O tropo, meio surrado, de que o amor é como uma fera selvagem, oculta nos lugares mais recônditos do impenetrável espírito do homem, experimenta uma benfazeja mudança em “Corações Gelados”, aposição de metáforas originais, irreverentes, encantadoras, mas sobretudo doídas que se alongam em torno do afeto mais primário que pode unir um homem e uma mulher, tentando ainda definir o ponto em que o sentimento amoroso salva ou perde uma pessoa, ou duas. O canadense Kim Nguyen isola seus protagonistas na vastidão branca da neve de Iqaluit, no extremo norte de seu país natal, a fim de tirar deles o sumo da amargura de que só mesmo o amor e todas as suas muitas derivações são capazes, movimento arriscado, a que poderia ter seguido um dramalhão sem volta.

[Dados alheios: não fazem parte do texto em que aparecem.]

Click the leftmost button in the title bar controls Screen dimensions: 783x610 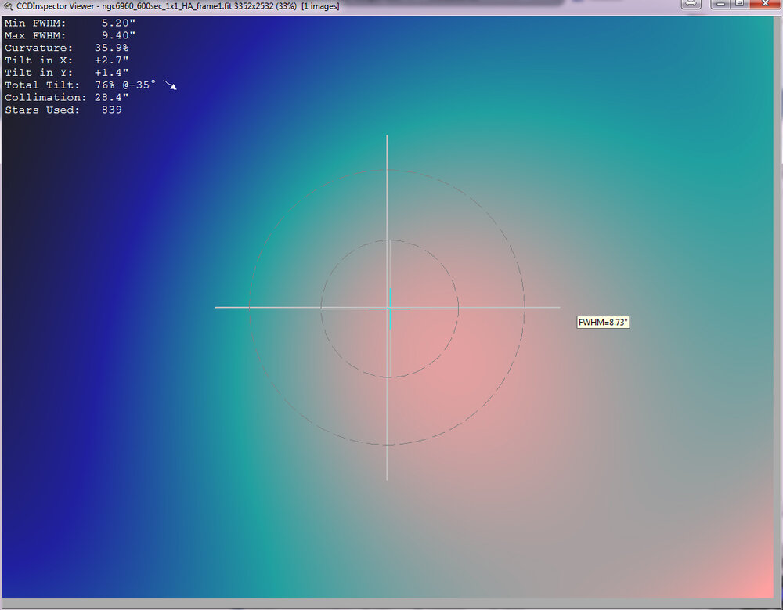coord(691,4)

Todavia, a força da história — mormente a força da história que não se revela — se mantém, indo, aliás, na contramão das expectativas.

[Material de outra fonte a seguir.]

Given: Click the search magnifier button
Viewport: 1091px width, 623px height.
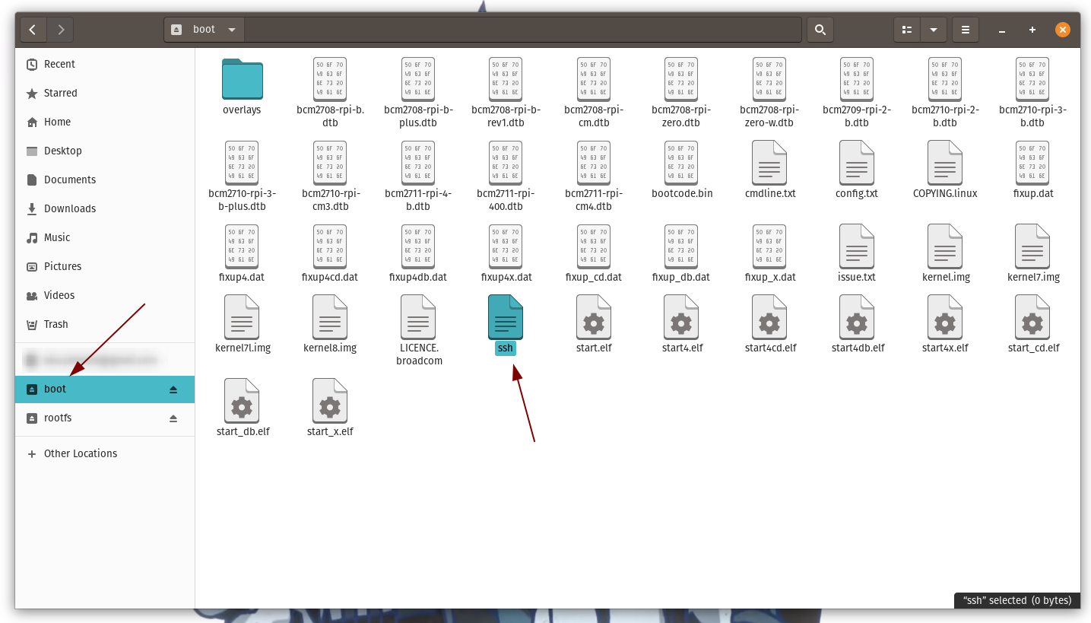Looking at the screenshot, I should pyautogui.click(x=820, y=30).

A todo instante, a fotografia de Nicolas Bolduc confunde-se com o roteiro, colando à história o paradoxo da amplitude sufocante e sufocada que pauta o enredo até a conclusão, quando esse sentimento chega mesmo ao zênite. Todo aquele alvor, toda aquela neblina, toda aquela enormidade de terra caiada de frio, põe-nos tristes como o diabo, mas Nguyen sabe contrabalançar a melancolia dos encontros gorados pela vida afora com notas (ainda que agridoces) de esperança. Em conversas sobre Gil Scott-Heron (1949-2011) e Jack White — e sonhos com túneis, e caçadas com rifles —, Roman, o antimocinho de Dane DeHaan, torna-se menos etéreo e, mais importante, destrincha um pouco de sua carnuda acrimônia. O diretor salpica cenas algo randômicas, como as que mostram uma festa ou uma competição de trenós, preparando a audiência para os lances verdadeiramente oníricos e de todo absurdos, que convertem-se na própria tônica do filme. A figura de Lucy, a namorada que o ama mais do que a si mesma, começa a impor-se na trama pouco antes da primeira grande virada: esta se constitui a manobra dramática que ratifica o caráter inconfundivelmente autoral do trabalho de Nguyen.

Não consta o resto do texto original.